The task — The output should match, line for line, the records from the line containing "You are a computer-use" through the line containing "Enable Conversation Typing On event", with every picture left out.

The data —
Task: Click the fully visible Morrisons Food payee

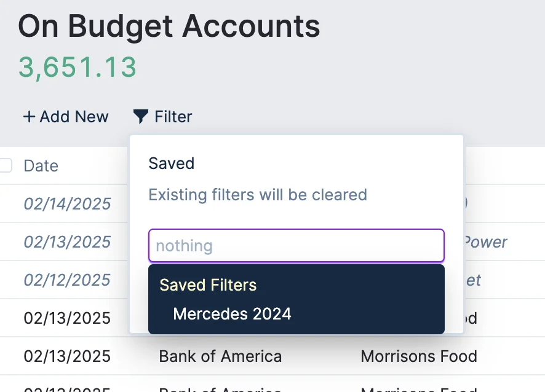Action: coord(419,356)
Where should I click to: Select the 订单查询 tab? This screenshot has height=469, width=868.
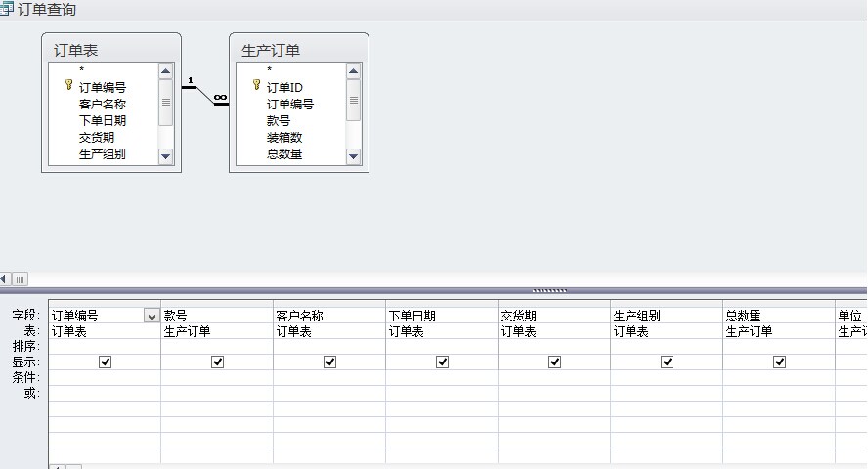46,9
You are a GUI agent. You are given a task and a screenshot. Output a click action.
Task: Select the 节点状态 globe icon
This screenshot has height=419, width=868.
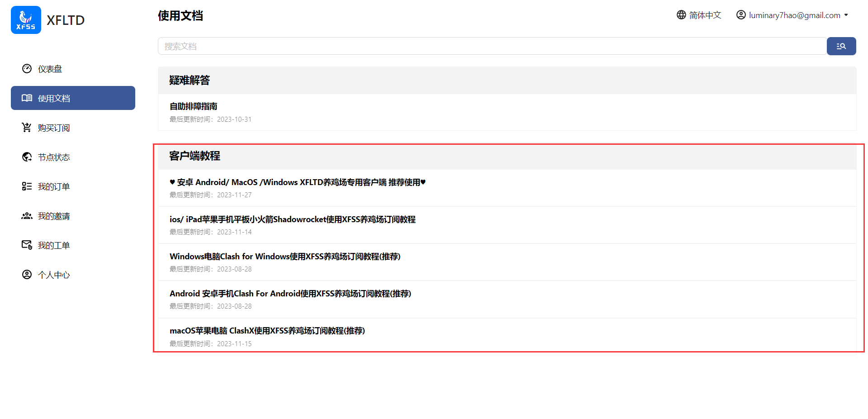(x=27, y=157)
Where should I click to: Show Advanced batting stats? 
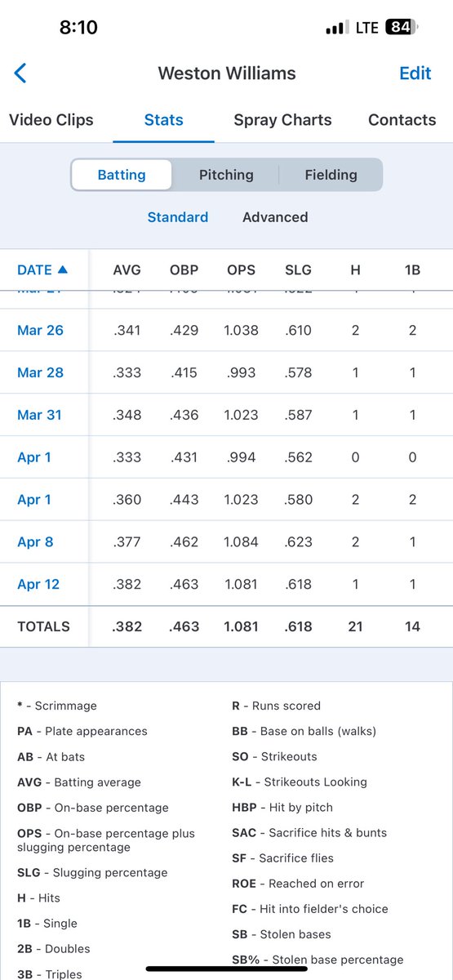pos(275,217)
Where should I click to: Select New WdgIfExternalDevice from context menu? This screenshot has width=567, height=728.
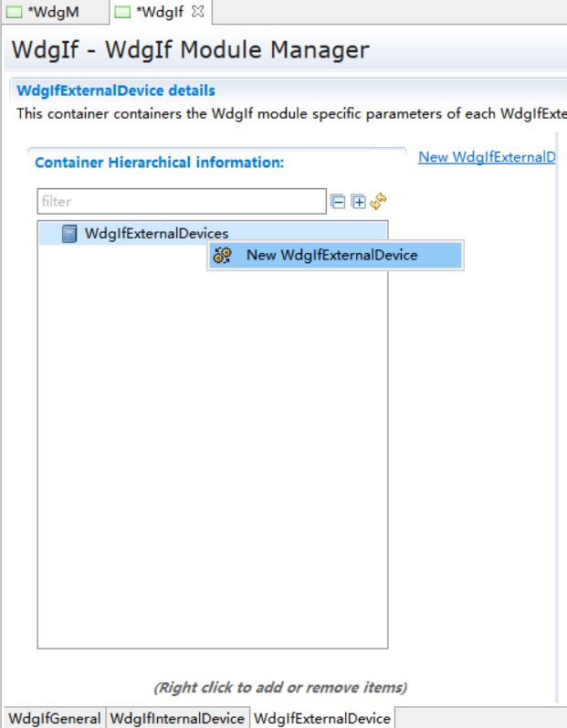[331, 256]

---

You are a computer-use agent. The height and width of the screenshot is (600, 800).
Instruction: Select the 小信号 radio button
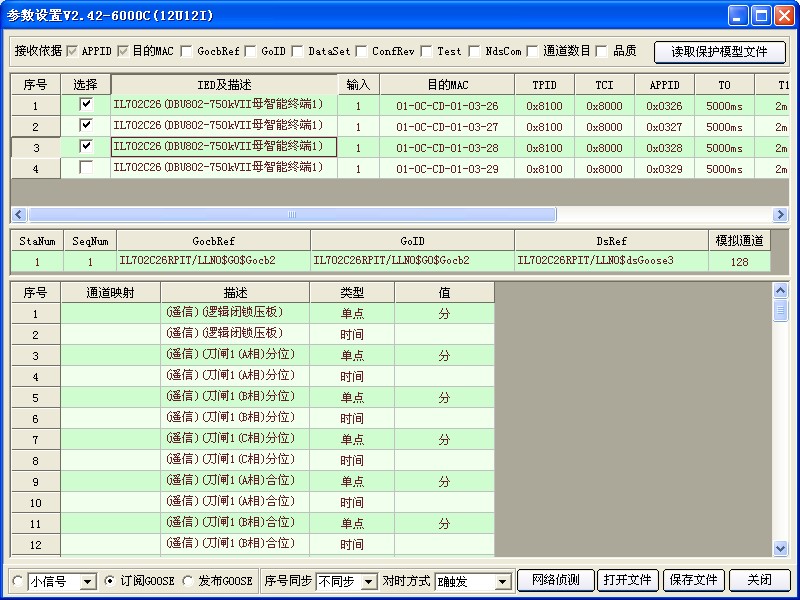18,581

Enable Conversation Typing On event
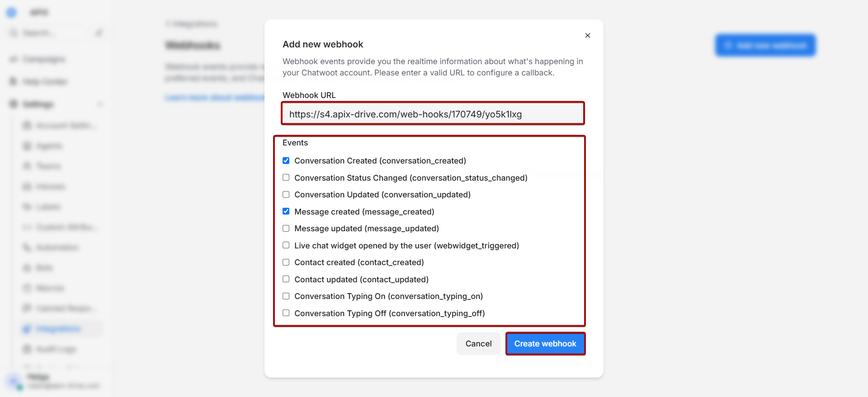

...

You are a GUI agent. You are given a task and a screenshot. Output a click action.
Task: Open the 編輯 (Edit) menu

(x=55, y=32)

Exercise solution —
You are a computer-use agent. The height and width of the screenshot is (600, 800).
Instruction: Select the 小信号 radio button
18,581

Enable Conversation Typing On event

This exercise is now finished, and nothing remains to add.